The acquisition enables Reliance Jio to gain a significant foothold across western, central and northern India, according to the rating agency. Hathway has a major presence in Maharashtra, Karnataka and Madhya Pradesh and RIL will also acquire a minority stake in GTPL Hathway, which has a strong presence in Gujarat and West Bengal. Den Networks has a significant presence in northern India, it explained.
The acquisition will give RIL direct access to MSOs' vast broadband infrastructure and a large pool of pay cable TV subscribers, it said, adding the company can use this last mile connectivity to accelerate Reliance Jio Infocomm's foray into the fibre-to-the-home market. "On the other hand, the deal will resolve four big challenges facing MSOs - high leverage, large capex requirements for broadband roll-out, lack of a wide spectrum of content and competition threat from RJio," it said.

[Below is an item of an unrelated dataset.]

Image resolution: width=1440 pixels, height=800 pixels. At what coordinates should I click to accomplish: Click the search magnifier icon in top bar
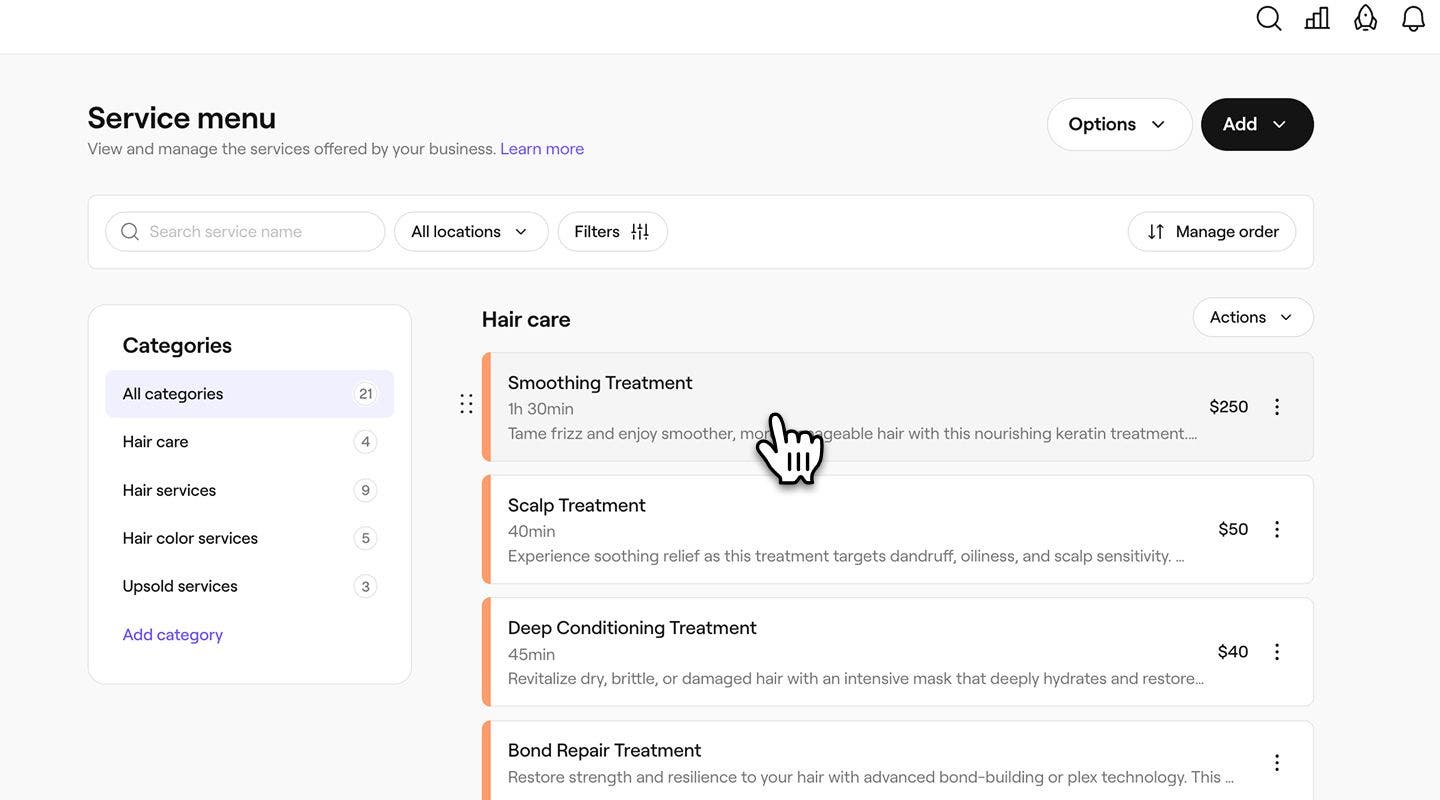tap(1268, 19)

According to India Ratings, the rationale for the deal is to shorten the time horizon for RJio's fibre-to-the-home foray as either competing or partnering with the highly fragmented local cable operator (LCO) universe would be a time-consuming process. The rating agency further said that RJio's aggressive marketing could lead to an expansion in the broadband market, somewhat similar to the one that took place in the wireless mobile data market.
The deal gives Reliance Jio direct access to around 6.5 million broadband households (home-pass), which represents about 36% of the country's total fixed broadband subscriber base of about 18 million, according to the agency. It will also get access to close to 12.5 million cable TV subscribers (nearly 7% of total TV households), who may not have broadband connectivity yet, it added.
India Ratings believes that Jio's target to reach 50 million households over the next three to four years looks achievable through the acquired subscribers of MSOs, higher penetration in existing markets and possible aggressive tariffs for other geographies. The subscriber base of 50 million households, at the current monthly broadband tariff of Rs 500-600 per household, represents a Rs 30,000-36,000 crore market for Jio, it estimated.